Native Americans once used fires to attract large animals grazing across grasslands stretching from New York, across central Maryland, and south to Alabama. Cactus-like vegetation, including serpentine aster and round-leaved fameflower, thrived in the dry landscape and even perpetuated it with their flammability. As European settlers began dominating the region, grasslands once sustained by fires and grazing disappeared. In only a few places, these habitats persisted among thin soils covering outcrops of serpentine rock.
Located along the Maryland-Pennsylvania border, the State-Line Serpentine Barrens contains some of the last major remnants of serpentine grassland in eastern North America. The thin soils covering this light-green bedrock contain high levels of nickel, chromium and other metals that prove toxic to most plants and animals. However, while lacking nutrients, this habitat supports numerous species—many rare or endangered—that have adapted to the harsh environment over thousands of years.

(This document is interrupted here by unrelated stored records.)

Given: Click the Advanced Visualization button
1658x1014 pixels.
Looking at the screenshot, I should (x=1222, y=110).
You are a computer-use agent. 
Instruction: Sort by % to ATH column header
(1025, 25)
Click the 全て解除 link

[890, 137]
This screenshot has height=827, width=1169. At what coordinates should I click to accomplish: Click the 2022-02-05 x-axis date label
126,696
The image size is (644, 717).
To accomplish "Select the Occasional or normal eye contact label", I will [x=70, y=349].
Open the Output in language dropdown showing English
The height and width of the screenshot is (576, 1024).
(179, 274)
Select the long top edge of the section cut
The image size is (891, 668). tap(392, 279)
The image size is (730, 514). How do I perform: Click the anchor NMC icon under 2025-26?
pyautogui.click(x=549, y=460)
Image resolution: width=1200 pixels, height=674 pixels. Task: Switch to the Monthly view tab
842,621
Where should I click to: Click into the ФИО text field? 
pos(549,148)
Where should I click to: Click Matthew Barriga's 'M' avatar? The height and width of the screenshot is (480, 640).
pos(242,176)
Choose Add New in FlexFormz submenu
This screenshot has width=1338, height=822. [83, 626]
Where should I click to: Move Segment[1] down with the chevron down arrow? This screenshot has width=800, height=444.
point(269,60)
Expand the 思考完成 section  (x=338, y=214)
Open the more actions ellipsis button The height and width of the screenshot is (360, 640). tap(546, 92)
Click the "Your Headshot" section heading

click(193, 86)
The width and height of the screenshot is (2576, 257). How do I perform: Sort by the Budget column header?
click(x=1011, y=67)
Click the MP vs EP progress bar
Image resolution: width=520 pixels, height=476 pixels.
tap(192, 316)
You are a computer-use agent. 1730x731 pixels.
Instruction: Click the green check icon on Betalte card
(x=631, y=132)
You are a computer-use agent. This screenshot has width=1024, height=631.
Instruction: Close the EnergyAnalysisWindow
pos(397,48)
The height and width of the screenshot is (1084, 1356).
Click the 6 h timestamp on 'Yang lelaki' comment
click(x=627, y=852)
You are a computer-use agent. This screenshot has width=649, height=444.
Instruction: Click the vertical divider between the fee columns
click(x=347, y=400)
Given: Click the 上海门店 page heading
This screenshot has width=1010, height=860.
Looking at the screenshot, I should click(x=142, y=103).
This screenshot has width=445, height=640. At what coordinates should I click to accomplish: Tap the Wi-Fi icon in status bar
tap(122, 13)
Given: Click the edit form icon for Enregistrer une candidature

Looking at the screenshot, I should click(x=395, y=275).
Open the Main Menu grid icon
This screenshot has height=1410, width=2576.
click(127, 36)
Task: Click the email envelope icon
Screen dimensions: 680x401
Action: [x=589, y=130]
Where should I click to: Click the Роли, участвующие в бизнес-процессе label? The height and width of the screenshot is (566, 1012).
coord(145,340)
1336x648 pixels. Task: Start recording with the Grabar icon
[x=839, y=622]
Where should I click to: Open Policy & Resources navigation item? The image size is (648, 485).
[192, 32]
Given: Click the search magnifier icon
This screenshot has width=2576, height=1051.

The Nature Conservancy has worked to protect globally rare serpentine barrens since 1979, when it joined Chester County’s “Concerned Citizens of West Nottingham Township” to oppose the quarrying of serpentine rock near the Goat Hill Barrens. The partnership succeeded in blocking the project, and prevented further damage to surrounding natural areas. Since then, the Conservancy has acquired additional land near the Goat Hill Barrens, transferring some of it to the state for a rare-plant preserve. Today, the Conservancy assists with conservation at the Goat Hill Barrens, and also owns and manages the Chrome Barrens located nearby.
In another part of Chester County, the Conservancy has a management agreement with Nottingham County Park to manage and restore its 630-acre barrens site. rResearch includes assessing practices such as grazing and prescribed fire. A similar agreement exists with a private landowner at the New Texas Barrens in Lancaster County, where the Conservancy conducts ecological restoration and habitat improvement to ensure that unique barren habitats continue to thrive.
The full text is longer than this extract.